- [INSTRUCTIONS FOR THE TASK] Will you output the entries below exactly, skipping every image they contain?

- [SOURCE MATERIAL]
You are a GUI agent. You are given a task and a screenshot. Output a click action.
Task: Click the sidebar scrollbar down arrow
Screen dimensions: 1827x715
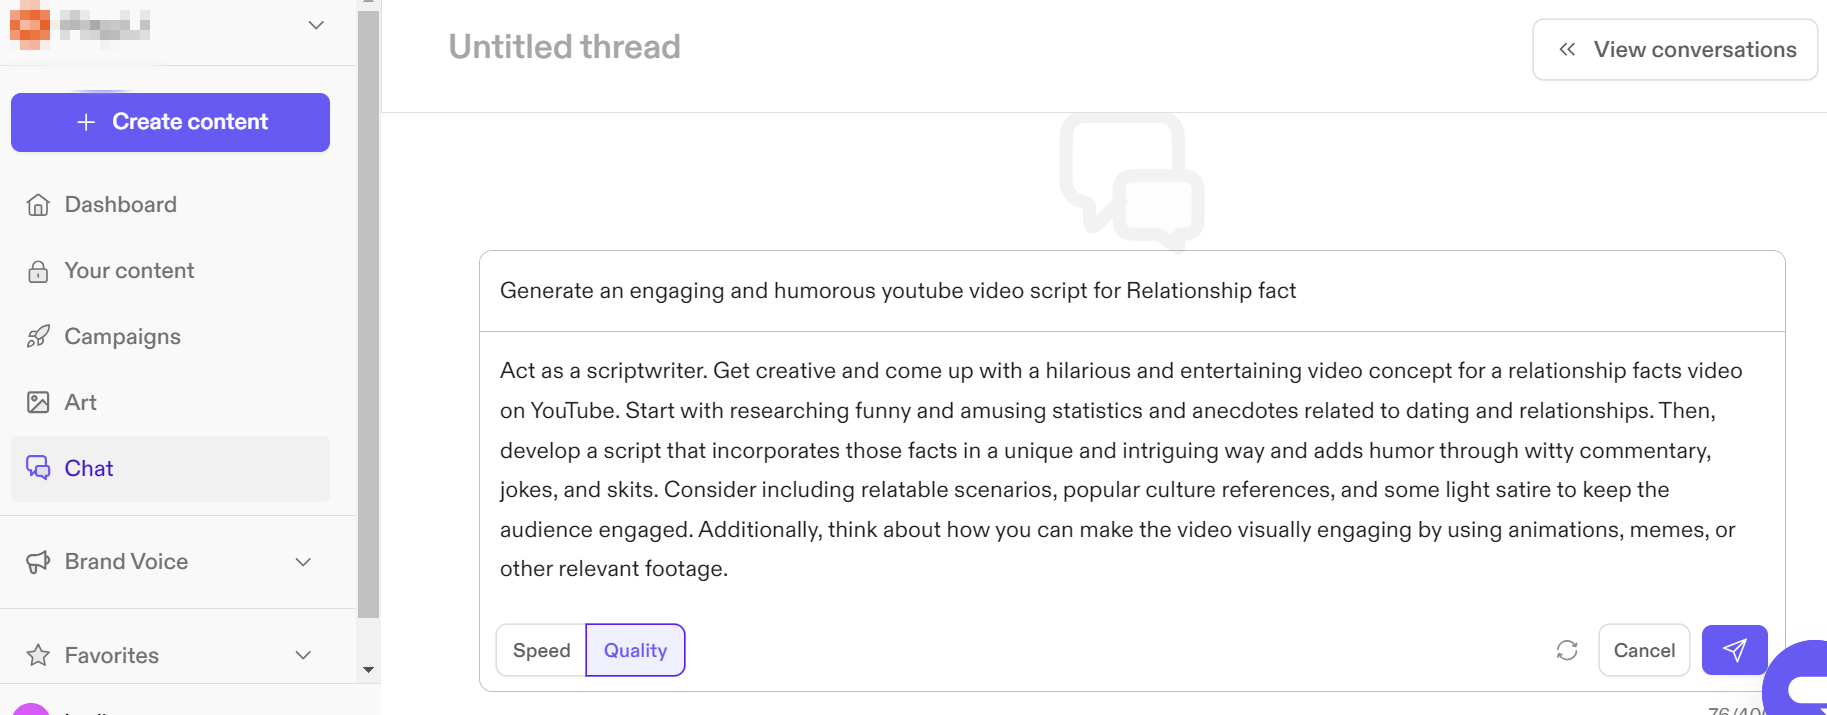(368, 670)
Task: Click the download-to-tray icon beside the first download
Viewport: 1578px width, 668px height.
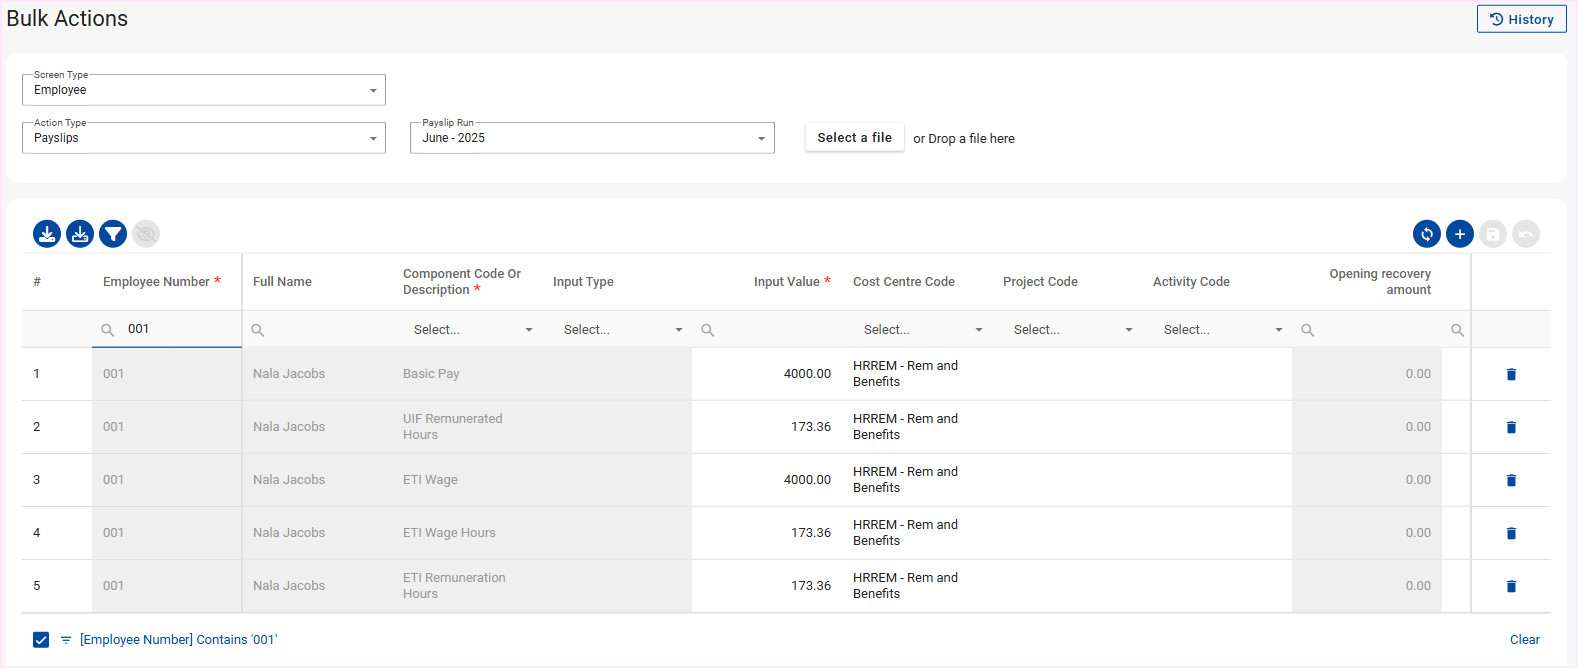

- [SOLUTION FOR THIS EXERCISE]
You are a GUI agent. You are given a task and a screenshot. Output a click action.
Task: Click the sidebar scrollbar down arrow
Screen dimensions: 1827x715
(368, 670)
Task: Click the download-to-tray icon beside the first download
Viewport: 1578px width, 668px height.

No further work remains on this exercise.